Outros esportes tentam recuperar o tempo perdido. No tênis, desde 2007, os jogadores desafiam a arbitragem a rever lances quando se acham injustiçados. O árbitro também pode solicitar o auxílio do vídeo quando ficar em dúvida.


Atualmente, o recurso é utilizado apenas nos torneios maiores, que podem pagar o chamado hawk-eye (olho de falcão) - sistema composto por várias câmeras que enviam imagens para um programa de computador que elabora um gráfico e revela se a bola foi dentro ou fora. O vôlei se inspirou no tênis para, a partir do Mundial de Clubes de 2012, implementar o uso do hawk-eye. No Brasil, convencionou-se chamar o recurso de desafio.

Cada equipe pode desafiar o árbitro pelo menos duas vezes por set. Se o vídeo mostrar que o juiz está certo, a equipe perde um desafio. Se for o contrário, o crédito de desafios é mantido. “É um avanço que todo mundo gostou. Os ataques hoje são de uma violência que o olho humano não acompanha”, disse, ainda em 2014, Fabi, da seleção.

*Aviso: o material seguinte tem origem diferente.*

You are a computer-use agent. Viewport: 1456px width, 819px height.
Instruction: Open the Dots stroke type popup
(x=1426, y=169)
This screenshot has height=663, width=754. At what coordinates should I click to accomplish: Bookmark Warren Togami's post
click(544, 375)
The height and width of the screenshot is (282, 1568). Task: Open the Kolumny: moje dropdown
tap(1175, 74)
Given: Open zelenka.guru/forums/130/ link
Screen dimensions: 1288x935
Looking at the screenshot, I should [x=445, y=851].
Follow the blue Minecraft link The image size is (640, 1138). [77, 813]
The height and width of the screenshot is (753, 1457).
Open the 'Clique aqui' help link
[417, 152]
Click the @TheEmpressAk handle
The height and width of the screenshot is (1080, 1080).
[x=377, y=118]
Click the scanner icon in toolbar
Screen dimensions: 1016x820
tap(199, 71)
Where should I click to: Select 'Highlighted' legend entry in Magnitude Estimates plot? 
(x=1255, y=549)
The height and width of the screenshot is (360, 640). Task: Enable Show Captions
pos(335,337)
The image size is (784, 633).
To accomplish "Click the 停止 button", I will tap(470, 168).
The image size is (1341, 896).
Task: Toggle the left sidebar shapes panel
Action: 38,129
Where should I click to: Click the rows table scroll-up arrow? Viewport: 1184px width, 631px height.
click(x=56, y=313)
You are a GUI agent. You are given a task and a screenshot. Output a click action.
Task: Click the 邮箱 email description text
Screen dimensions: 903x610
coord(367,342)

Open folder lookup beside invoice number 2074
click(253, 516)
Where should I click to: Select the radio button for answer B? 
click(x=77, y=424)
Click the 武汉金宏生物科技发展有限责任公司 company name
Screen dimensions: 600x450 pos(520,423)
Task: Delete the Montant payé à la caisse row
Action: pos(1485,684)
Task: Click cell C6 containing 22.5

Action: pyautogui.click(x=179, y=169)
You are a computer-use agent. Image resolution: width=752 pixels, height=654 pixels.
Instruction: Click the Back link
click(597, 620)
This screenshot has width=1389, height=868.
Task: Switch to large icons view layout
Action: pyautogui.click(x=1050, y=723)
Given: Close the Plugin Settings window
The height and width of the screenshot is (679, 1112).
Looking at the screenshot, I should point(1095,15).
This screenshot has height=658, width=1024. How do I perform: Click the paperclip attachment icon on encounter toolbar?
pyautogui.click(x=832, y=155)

Mas a própria Fabi lembra de um caso que mostra que o desafio é falível. Na partida entre Brasil e Alemanha pelo Grand Prix, em um ataque para fora das alemãs, a bola claramente desviou no bloqueio e o juiz deu ponto para o Brasil. A Alemanha pediu desafio. Mesmo com a imagem evidenciando o toque, a arbitragem não viu e manteve a decisão. As estrangeiras ficaram indignadas.

Lance semelhante ocorreu na final olímpica masculina, entre Brasil e Itália. Após ver a imagem, os italianos reclamaram de um toque sutil no bloqueio brasileiro que o aparato tecnológico não registrou. A arbitragem seguiu a máquina, para desespero dos italianos.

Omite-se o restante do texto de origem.